Apakah persaingan ada manfaat dan fungsinya? Dalam batas-batas tertentu serta selama dilakukan secara fair dan sehat, persaingan jelas dapat memberi manfaat dan fungsi yang positif. Manfaat dan fungsi persaingan, antara lain, sebagai berikut.
  • Persaingan dapat menyalurkan hasrat kompetitif yang dimiliki individu dan kelompok untuk meraih penghargaan-penghargaan yang tinggi.
  • Persaingan menjadi sarana seleksi untuk menentukan individu-individu terbaik serta menempatkannya pada kedudukan dan peranan yang sesuai dengan kemampuannya masing-masing.
  • Persaingan menjadi alat untuk menyaring warga kalangan pekerja yang akan menghasilkan pembagian kerja yang efektif.
  • Persaingan akan mendorong individu atau kelompok untuk belajar dan meningkatkan kompetensi (kemampuan).
2.    Kontravensi (Contravension)
Kontravensi adalah suatu proses sosial yang berada di antara persaingan dan pertentangan atau konflik. Kontravensi ditandai oleh gejala-gejala ketidakpastian diri seseorang, ketidakpastian suatu rencana, perasaan tidak suka yang disembunyikan, dan kebencian atau keraguan terhadap kepribadian seseorang. Dalam bentuknya yang murni, kontravensi merupakan sikap yang tersembunyi terhadap orang lain atau unsur kebudayaan kelompok tertentu. Sikap ini dapat menjelma menjadi kebencian, tetapi tidak sampai menjadi pertentangan atau pertikaian. Contohnya, seseorang menaruh kecurigaan terhadap orang lain yang seringkali dijumpai atau seseorang meragukan manfaat sebuah kebijakan yang akan dilaksanakan oleh pemerintah.

Leopold von Wiese dan Howard Becker (dalam Soekanto, 2005: 95) membagi kontravensi menjadi lima bentuk, yakni umum, sederhana, intensif, rahasia, dan taktis.

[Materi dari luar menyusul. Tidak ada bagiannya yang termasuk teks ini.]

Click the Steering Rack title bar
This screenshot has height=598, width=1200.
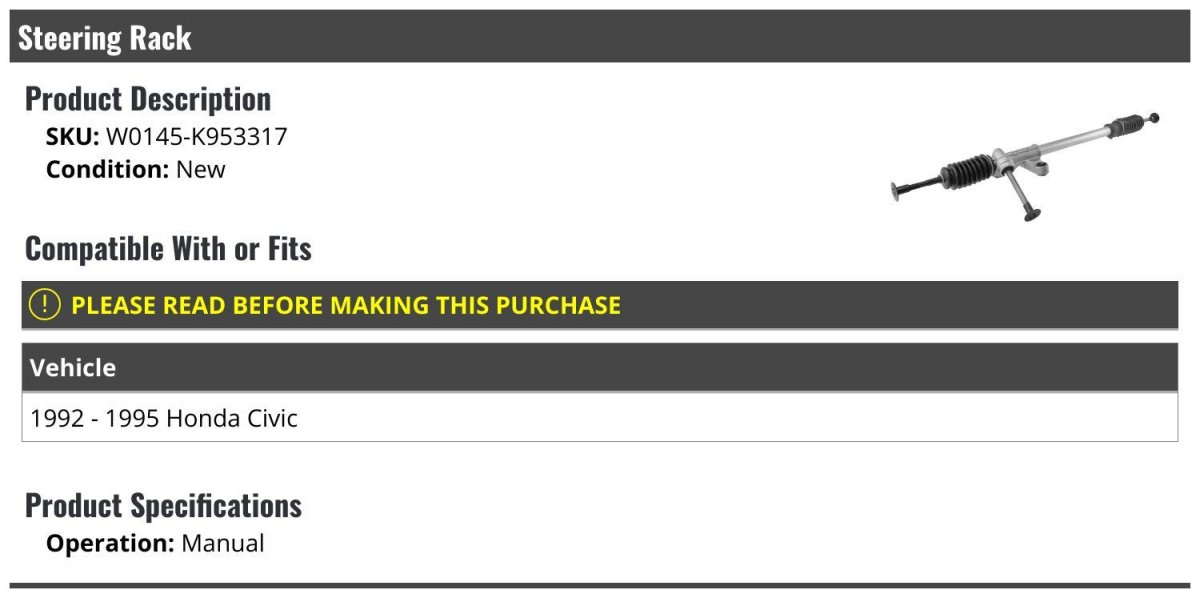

Berikut ini penjelasannya.
  • Bentuk yang umum, misalnya, penolakan, perlawanan, menghalang-halangi, protes, melakukan gangguan, tindakan dengan kekerasan, serta mengacaukan rencana pihak lain.
  • Bentuk yang sederhana, misalnya, membantah pernyataan orang lain di depan umum, mencaci maki dengan selebaran gelap, memfitnah, dan mencerca.
  • Bentuk yang intensif, misalnya, menghasut, menyebarkan isyu, dan membuat kecewa pihak lain.
  • Bentuk yang rahasia, misalnya, membocorkan rahasia lawan dan melakukan pengkhianatan.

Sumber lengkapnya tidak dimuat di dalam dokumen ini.